Fikir tarihi içerisinde önemli bir tefekkür sahası olan İslam Felsefesi, özgün bir düşünce sistemi/sistematiğidir. Onun özgünlüğü, vahiy ve aşkın alandan beslenmesinin yanında, kendi içerisinde eleştiri ve tenkide kayda değer bir fırsat ve imkan açmasında aranmalıdır. Bunun bilimsel ve nitelikli ilk örneği; Gazzali'nin, Aristo tarzında felsefe yapan Meşşai filozoflarının bir kısım metafizik düşüncelerine yönelik eleştirilerinde görmek mümkündür.
İslam dünyasında akli düşüncenin gerilemesi ve zayıflamasına sebep olarak Gazzali'ye karşı içten ve dıştan yöneltilen haksız suçlama ve ithamların mevcudiyeti de bir gerçektir. Elinizdeki bu eser, Gazzali'den sonra da İslam Felsefesinin ne kadar canlı ve dinamik olduğunu farklı açılardan ortaya koymaktadır.

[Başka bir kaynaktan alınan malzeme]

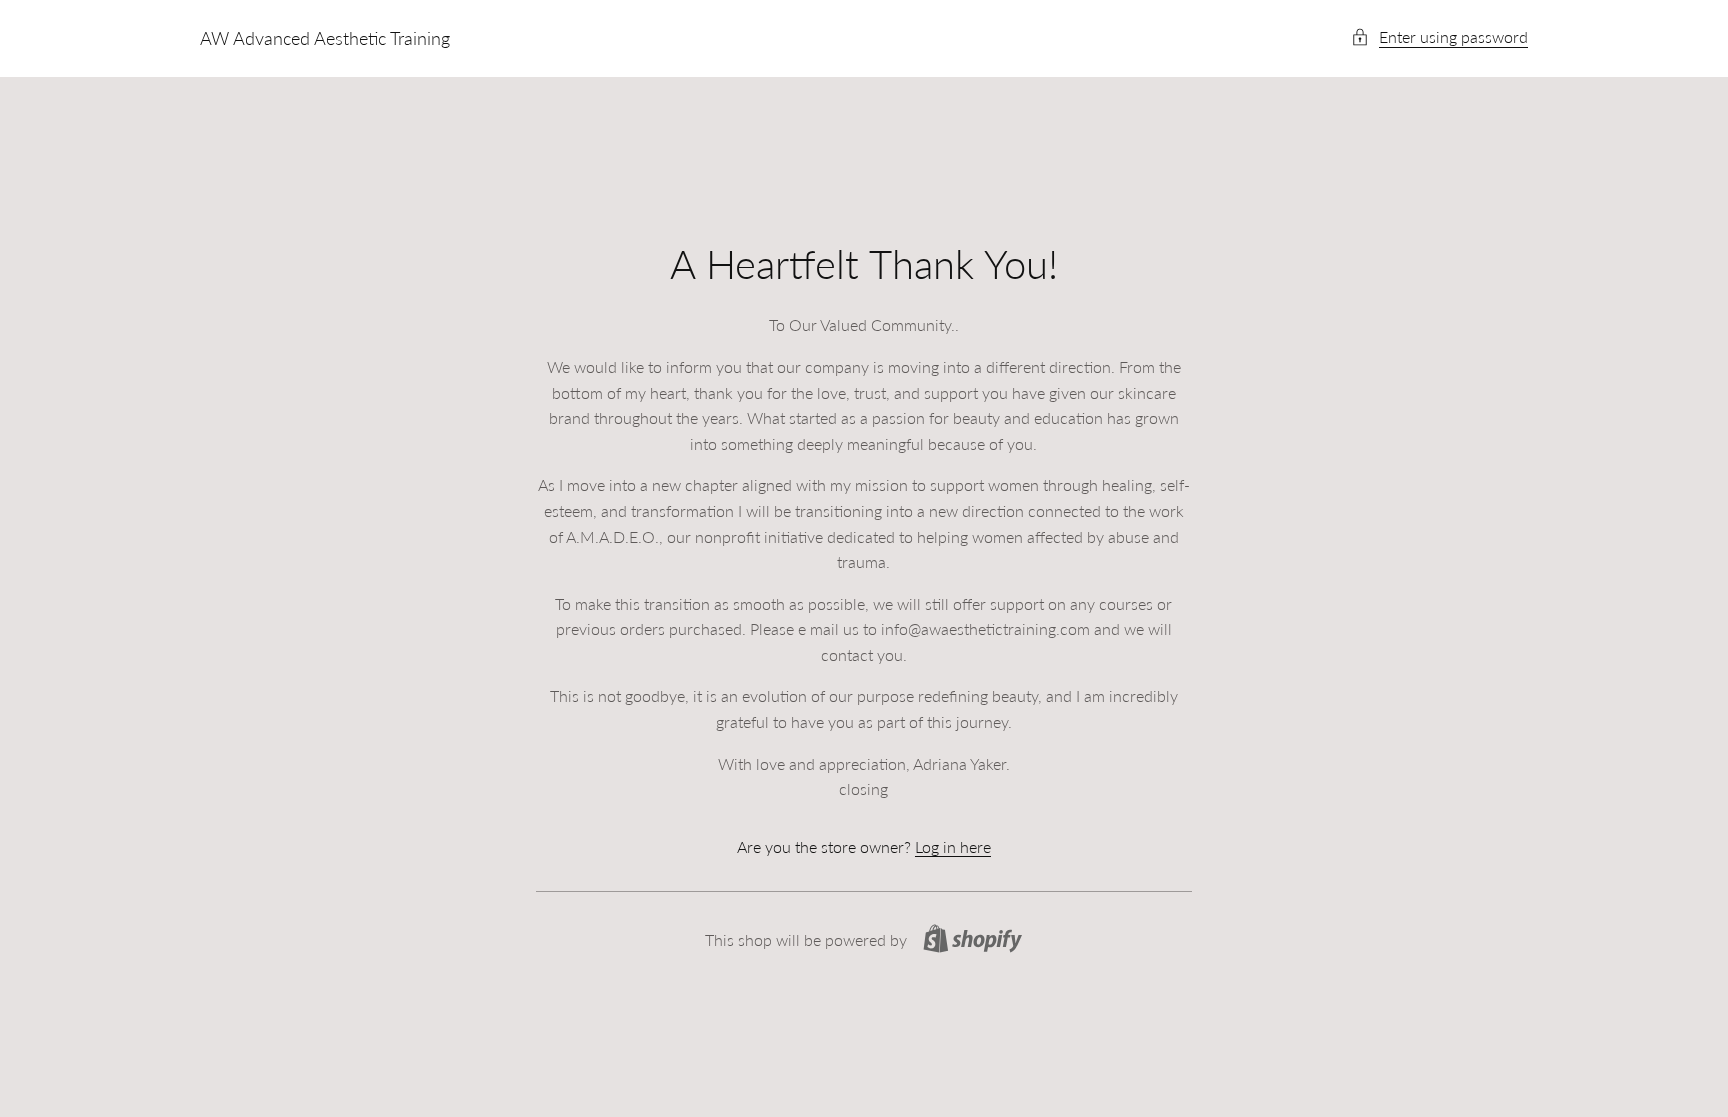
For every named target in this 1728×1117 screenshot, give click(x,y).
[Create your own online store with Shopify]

İşte bu kitap; İslam Felsefesi (Tarihi-2)'nin Gazzali'den sonra da devam eden geleneğin, yirminci yüzyıla kadar olan dönemini ele alarak, Batı ve Doğu İslam dünyasındaki gelişimini anlatmaktadır. Bilim, felsefe ve akli düşüncedeki gelişmenin Gazzali sonrası için bir sonucu olarak İslam dünyası, uygarlık tarihine iki önemli medeniyeti hediye etmiştir: Endülüs Medeniyeti ve Selçuklu/Osmanlı Medeniyeti. Bu medeniyetlerden Endülüs Medeniyeti, daha çok bilim ve felsefede; Selçuklu/Osmanlı Medeniyeti ise, bilim, sanat ve mimari de Müslüman dünyayı kendi çağlarında zirveye taşımışlardır.